→ **DIRECTIONS**: Output each entry verbatim.

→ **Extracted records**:
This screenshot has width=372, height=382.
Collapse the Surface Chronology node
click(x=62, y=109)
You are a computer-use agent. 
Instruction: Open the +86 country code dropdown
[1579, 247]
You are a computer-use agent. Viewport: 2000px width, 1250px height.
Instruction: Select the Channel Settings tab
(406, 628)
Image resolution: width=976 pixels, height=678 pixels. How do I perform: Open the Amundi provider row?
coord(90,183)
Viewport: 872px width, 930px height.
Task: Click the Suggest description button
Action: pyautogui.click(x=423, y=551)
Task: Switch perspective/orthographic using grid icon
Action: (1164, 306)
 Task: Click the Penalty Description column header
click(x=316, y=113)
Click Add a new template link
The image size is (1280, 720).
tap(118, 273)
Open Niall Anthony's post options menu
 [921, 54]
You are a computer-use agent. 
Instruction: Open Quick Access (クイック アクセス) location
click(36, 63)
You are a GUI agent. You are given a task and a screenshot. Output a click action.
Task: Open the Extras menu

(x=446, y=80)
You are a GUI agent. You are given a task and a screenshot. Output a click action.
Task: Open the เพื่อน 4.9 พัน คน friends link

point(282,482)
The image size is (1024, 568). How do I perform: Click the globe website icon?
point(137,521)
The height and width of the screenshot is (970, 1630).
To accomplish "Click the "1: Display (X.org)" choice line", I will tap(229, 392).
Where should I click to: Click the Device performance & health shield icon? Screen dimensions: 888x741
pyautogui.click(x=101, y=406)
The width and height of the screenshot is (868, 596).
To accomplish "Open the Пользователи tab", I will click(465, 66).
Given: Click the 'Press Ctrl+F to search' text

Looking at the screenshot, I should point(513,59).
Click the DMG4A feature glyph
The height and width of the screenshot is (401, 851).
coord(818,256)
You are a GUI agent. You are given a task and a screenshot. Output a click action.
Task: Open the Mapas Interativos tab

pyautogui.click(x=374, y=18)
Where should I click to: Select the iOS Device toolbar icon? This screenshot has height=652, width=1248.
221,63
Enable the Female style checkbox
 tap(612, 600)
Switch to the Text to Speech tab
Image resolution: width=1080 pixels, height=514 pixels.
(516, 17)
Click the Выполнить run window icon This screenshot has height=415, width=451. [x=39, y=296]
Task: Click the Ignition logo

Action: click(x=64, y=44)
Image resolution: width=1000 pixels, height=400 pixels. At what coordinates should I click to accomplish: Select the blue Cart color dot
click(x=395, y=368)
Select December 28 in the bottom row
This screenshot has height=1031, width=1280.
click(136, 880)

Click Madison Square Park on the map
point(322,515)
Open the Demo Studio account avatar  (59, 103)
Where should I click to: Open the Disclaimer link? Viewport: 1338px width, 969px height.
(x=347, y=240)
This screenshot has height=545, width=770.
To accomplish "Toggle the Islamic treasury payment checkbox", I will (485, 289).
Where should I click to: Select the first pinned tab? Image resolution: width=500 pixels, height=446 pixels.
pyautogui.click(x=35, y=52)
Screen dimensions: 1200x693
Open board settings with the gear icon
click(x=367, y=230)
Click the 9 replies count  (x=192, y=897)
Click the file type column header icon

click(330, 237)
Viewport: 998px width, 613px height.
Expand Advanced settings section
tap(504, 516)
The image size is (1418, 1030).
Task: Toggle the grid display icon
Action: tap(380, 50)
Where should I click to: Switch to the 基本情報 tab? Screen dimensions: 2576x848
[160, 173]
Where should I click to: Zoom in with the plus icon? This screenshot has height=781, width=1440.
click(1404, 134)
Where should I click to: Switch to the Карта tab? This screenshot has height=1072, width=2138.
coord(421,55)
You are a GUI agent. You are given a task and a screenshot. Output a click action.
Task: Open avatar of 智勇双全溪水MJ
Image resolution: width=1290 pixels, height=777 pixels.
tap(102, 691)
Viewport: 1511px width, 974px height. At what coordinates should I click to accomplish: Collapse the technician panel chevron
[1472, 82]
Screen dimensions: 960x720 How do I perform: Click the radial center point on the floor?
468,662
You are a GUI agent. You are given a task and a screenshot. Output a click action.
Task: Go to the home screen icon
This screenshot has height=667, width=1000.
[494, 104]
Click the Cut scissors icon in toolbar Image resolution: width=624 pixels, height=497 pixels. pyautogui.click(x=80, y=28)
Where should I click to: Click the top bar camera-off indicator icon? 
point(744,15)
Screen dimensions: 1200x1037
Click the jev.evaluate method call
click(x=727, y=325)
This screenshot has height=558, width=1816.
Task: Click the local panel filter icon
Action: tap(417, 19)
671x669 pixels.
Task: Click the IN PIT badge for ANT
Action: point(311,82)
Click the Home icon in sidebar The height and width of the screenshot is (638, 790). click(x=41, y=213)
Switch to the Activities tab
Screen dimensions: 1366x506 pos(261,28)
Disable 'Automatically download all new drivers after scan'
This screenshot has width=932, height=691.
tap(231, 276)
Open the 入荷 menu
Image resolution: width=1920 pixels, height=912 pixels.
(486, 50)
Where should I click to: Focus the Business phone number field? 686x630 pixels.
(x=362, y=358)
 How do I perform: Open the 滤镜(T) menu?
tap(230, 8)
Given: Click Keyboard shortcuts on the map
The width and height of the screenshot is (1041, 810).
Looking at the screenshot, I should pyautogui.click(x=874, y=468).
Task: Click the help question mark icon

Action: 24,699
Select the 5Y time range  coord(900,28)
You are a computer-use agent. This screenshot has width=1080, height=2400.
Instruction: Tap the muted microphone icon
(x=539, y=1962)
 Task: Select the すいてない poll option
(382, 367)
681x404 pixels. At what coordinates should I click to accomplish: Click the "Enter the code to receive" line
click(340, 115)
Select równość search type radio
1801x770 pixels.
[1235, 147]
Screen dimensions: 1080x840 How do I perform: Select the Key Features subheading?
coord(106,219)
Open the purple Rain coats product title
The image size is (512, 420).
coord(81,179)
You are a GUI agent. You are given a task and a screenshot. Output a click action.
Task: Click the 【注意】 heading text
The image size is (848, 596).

→ **ANSWER SPACE**:
This screenshot has width=372, height=382.
Collapse the Surface Chronology node
click(x=62, y=109)
You are a computer-use agent. 
Instruction: Open the +86 country code dropdown
[1579, 247]
You are a computer-use agent. Viewport: 2000px width, 1250px height.
Instruction: Select the Channel Settings tab
(406, 628)
Image resolution: width=976 pixels, height=678 pixels. How do I perform: Open the Amundi provider row?
coord(90,183)
Viewport: 872px width, 930px height.
Task: Click the Suggest description button
Action: pyautogui.click(x=423, y=551)
Task: Switch perspective/orthographic using grid icon
Action: (1164, 306)
 Task: Click the Penalty Description column header
click(x=316, y=113)
Click Add a new template link
The image size is (1280, 720).
tap(118, 273)
Open Niall Anthony's post options menu
 [921, 54]
You are a computer-use agent. 
Instruction: Open Quick Access (クイック アクセス) location
click(36, 63)
You are a GUI agent. You are given a task and a screenshot. Output a click action.
Task: Open the Extras menu

(x=446, y=80)
You are a GUI agent. You are given a task and a screenshot. Output a click action.
Task: Open the เพื่อน 4.9 พัน คน friends link

point(282,482)
The image size is (1024, 568). How do I perform: Click the globe website icon?
point(137,521)
The height and width of the screenshot is (970, 1630).
To accomplish "Click the "1: Display (X.org)" choice line", I will tap(229, 392).
Where should I click to: Click the Device performance & health shield icon? Screen dimensions: 888x741
pyautogui.click(x=101, y=406)
The width and height of the screenshot is (868, 596).
To accomplish "Open the Пользователи tab", I will click(465, 66).
Given: Click the 'Press Ctrl+F to search' text

Looking at the screenshot, I should point(513,59).
Click the DMG4A feature glyph
The height and width of the screenshot is (401, 851).
coord(818,256)
You are a GUI agent. You are given a task and a screenshot. Output a click action.
Task: Open the Mapas Interativos tab

pyautogui.click(x=374, y=18)
Where should I click to: Select the iOS Device toolbar icon? This screenshot has height=652, width=1248.
221,63
Enable the Female style checkbox
 tap(612, 600)
Switch to the Text to Speech tab
Image resolution: width=1080 pixels, height=514 pixels.
(516, 17)
Click the Выполнить run window icon This screenshot has height=415, width=451. [x=39, y=296]
Task: Click the Ignition logo

Action: click(x=64, y=44)
Image resolution: width=1000 pixels, height=400 pixels. At what coordinates should I click to accomplish: Select the blue Cart color dot
click(x=395, y=368)
Select December 28 in the bottom row
This screenshot has height=1031, width=1280.
click(136, 880)

Click Madison Square Park on the map
point(322,515)
Open the Demo Studio account avatar  (59, 103)
Where should I click to: Open the Disclaimer link? Viewport: 1338px width, 969px height.
(x=347, y=240)
This screenshot has height=545, width=770.
To accomplish "Toggle the Islamic treasury payment checkbox", I will (485, 289).
Where should I click to: Select the first pinned tab? Image resolution: width=500 pixels, height=446 pixels.
pyautogui.click(x=35, y=52)
Screen dimensions: 1200x693
Open board settings with the gear icon
click(x=367, y=230)
Click the 9 replies count  (x=192, y=897)
Click the file type column header icon

click(330, 237)
Viewport: 998px width, 613px height.
Expand Advanced settings section
tap(504, 516)
The image size is (1418, 1030).
Task: Toggle the grid display icon
Action: tap(380, 50)
Where should I click to: Switch to the 基本情報 tab? Screen dimensions: 2576x848
[160, 173]
Where should I click to: Zoom in with the plus icon? This screenshot has height=781, width=1440.
click(1404, 134)
Where should I click to: Switch to the Карта tab? This screenshot has height=1072, width=2138.
coord(421,55)
You are a GUI agent. You are given a task and a screenshot. Output a click action.
Task: Open avatar of 智勇双全溪水MJ
Image resolution: width=1290 pixels, height=777 pixels.
tap(102, 691)
Viewport: 1511px width, 974px height. At what coordinates should I click to accomplish: Collapse the technician panel chevron
[1472, 82]
Screen dimensions: 960x720 How do I perform: Click the radial center point on the floor?
468,662
You are a GUI agent. You are given a task and a screenshot. Output a click action.
Task: Go to the home screen icon
This screenshot has height=667, width=1000.
[494, 104]
Click the Cut scissors icon in toolbar Image resolution: width=624 pixels, height=497 pixels. pyautogui.click(x=80, y=28)
Where should I click to: Click the top bar camera-off indicator icon? 
point(744,15)
Screen dimensions: 1200x1037
Click the jev.evaluate method call
click(x=727, y=325)
This screenshot has height=558, width=1816.
Task: Click the local panel filter icon
Action: tap(417, 19)
671x669 pixels.
Task: Click the IN PIT badge for ANT
Action: point(311,82)
Click the Home icon in sidebar The height and width of the screenshot is (638, 790). click(x=41, y=213)
Switch to the Activities tab
Screen dimensions: 1366x506 pos(261,28)
Disable 'Automatically download all new drivers after scan'
This screenshot has width=932, height=691.
tap(231, 276)
Open the 入荷 menu
Image resolution: width=1920 pixels, height=912 pixels.
(486, 50)
Where should I click to: Focus the Business phone number field? 686x630 pixels.
(x=362, y=358)
 How do I perform: Open the 滤镜(T) menu?
tap(230, 8)
Given: Click Keyboard shortcuts on the map
The width and height of the screenshot is (1041, 810).
Looking at the screenshot, I should pyautogui.click(x=874, y=468).
Task: Click the help question mark icon

Action: 24,699
Select the 5Y time range  coord(900,28)
You are a computer-use agent. This screenshot has width=1080, height=2400.
Instruction: Tap the muted microphone icon
(x=539, y=1962)
 Task: Select the すいてない poll option
(382, 367)
681x404 pixels. At what coordinates should I click to accomplish: Click the "Enter the code to receive" line
click(340, 115)
Select równość search type radio
1801x770 pixels.
[1235, 147]
Screen dimensions: 1080x840 How do I perform: Select the Key Features subheading?
coord(106,219)
Open the purple Rain coats product title
The image size is (512, 420).
coord(81,179)
You are a GUI agent. You are given a task and a screenshot. Output a click action.
Task: Click the 【注意】 heading text
The image size is (848, 596).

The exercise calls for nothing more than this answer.